Several organizations supportive of traditional marriage have just weeks to seek a stay of the California Supreme Court's May 15 decision that changed the state's definition of marriage to include homosexual couples. The Supreme Court ruling strikes down Proposition 22, the California Defense of Marriage Act, which voters passed into law with a 61 percent majority in 2000. Chief Justice Ronald C. George, author of the majority opinion, declared that same-sex marriage is a right implicitly guaranteed within the state constitution.
Groups opposing the decision will seek a stay until November when Californians will again vote on the controversial issue-this time on whether to amend the state constitution to define marriage as between a man and a woman. But the likelihood of the court granting such remedy appears remote. "It will be a difficult battle," said Jennifer Monk, legal counsel of Advocates for Faith and Freedom, a chief defender of Proposition 22. "The ruling was so all-encompassing and very specific in what the court wanted."

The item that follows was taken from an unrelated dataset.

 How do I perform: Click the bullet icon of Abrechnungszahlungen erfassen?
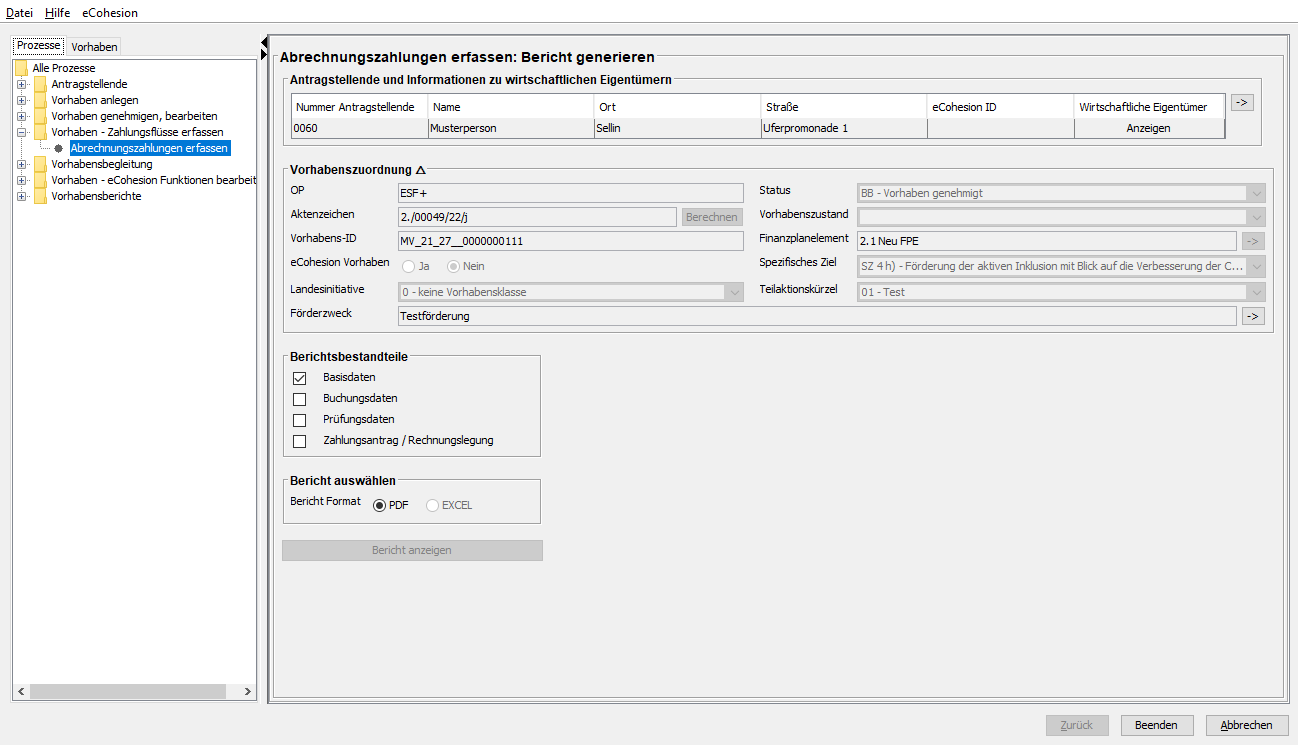[58, 148]
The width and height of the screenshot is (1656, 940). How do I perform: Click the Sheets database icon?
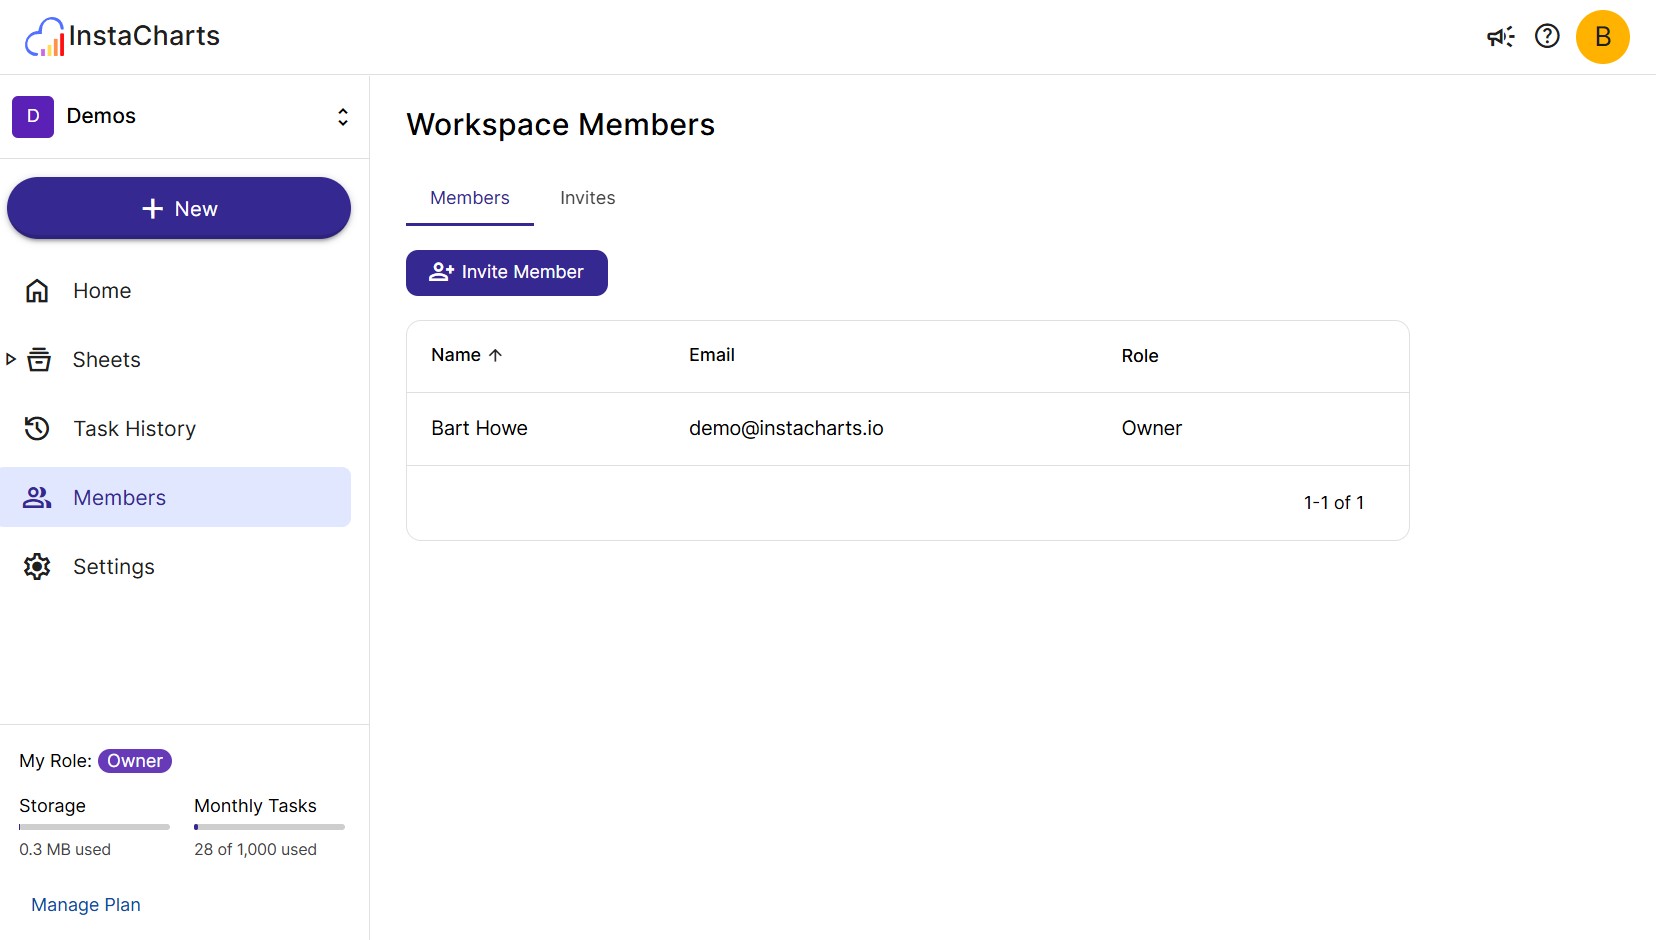[x=37, y=359]
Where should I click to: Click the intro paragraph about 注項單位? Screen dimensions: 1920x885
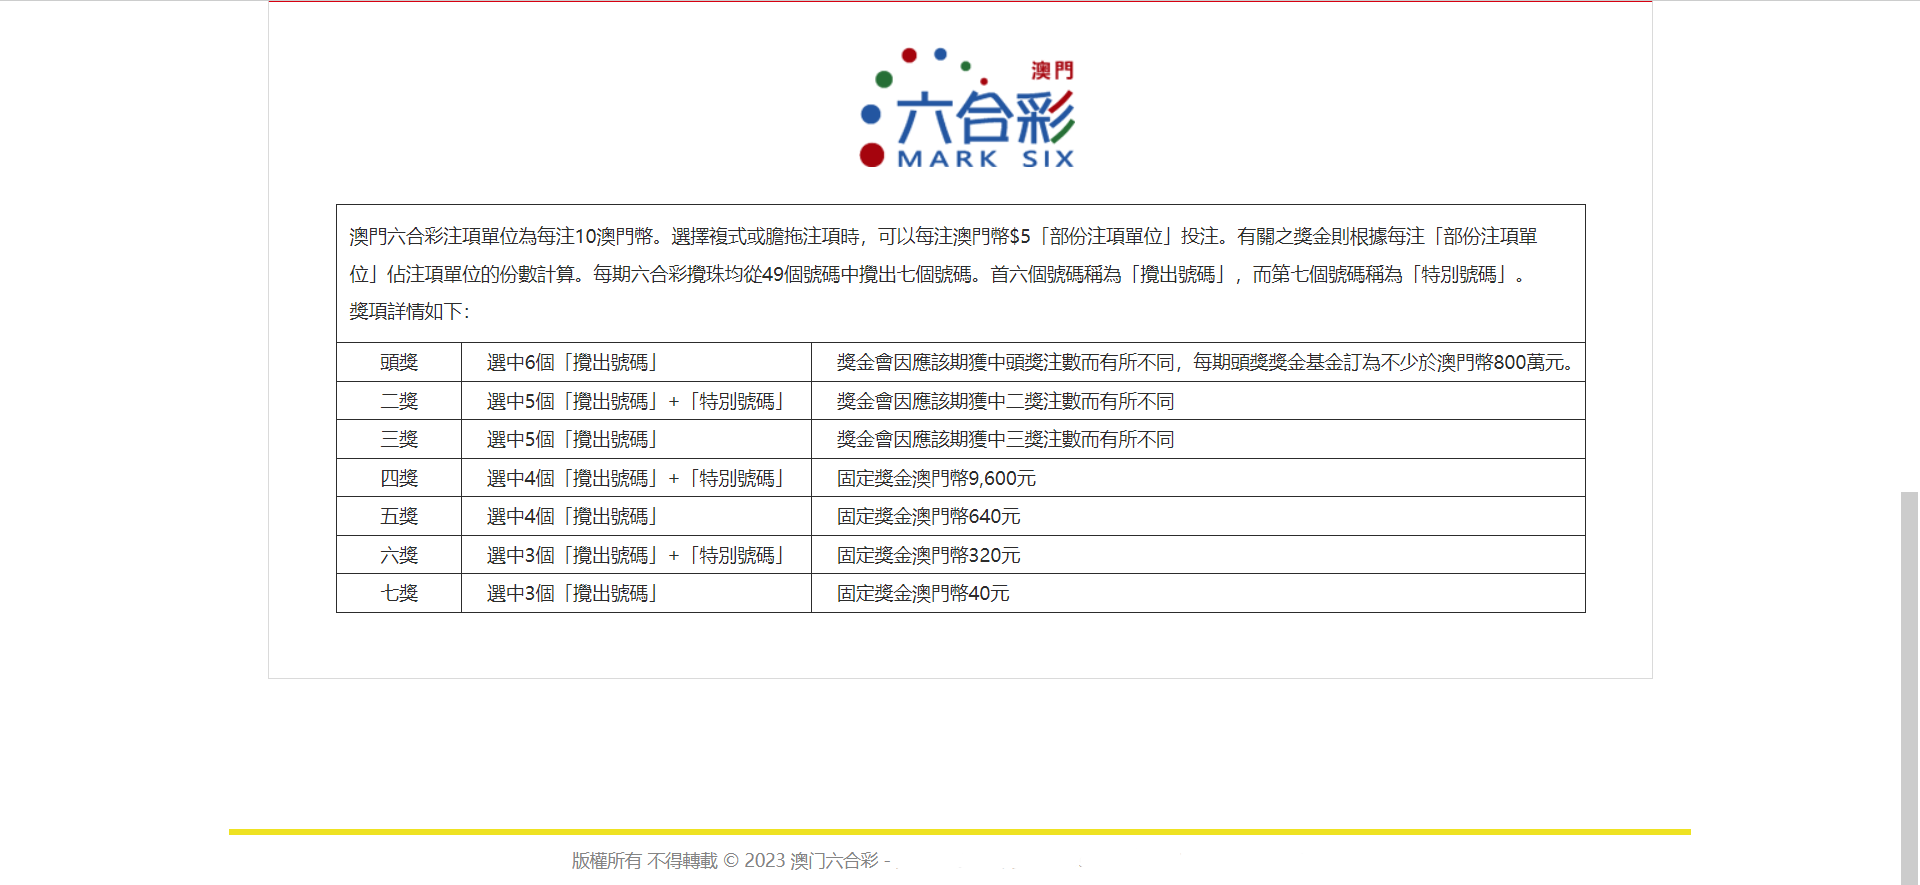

The new definition of marriage is slated to take effect on June 14. Even if Californians elect to restore the traditional definition this fall, all same-sex marriages completed within that five-month window would stand. Monk told WORLD that adding a provision to void such marriages to the proposed constitutional amendment would only diminish its chance of passing and might prove legally impossible anyway.
But the Supreme Court's success in legalizing gay marriage for several months could undermine any chance for lasting change in the definition of marriage if it sparks greater voter turnout among supporters of marriage amendment. "We're still very optimistic that it will pass," Monk said. "If anything, this decision should remind people that they need to get out and vote and weigh in on the subject, because the court has overruled their previous vote."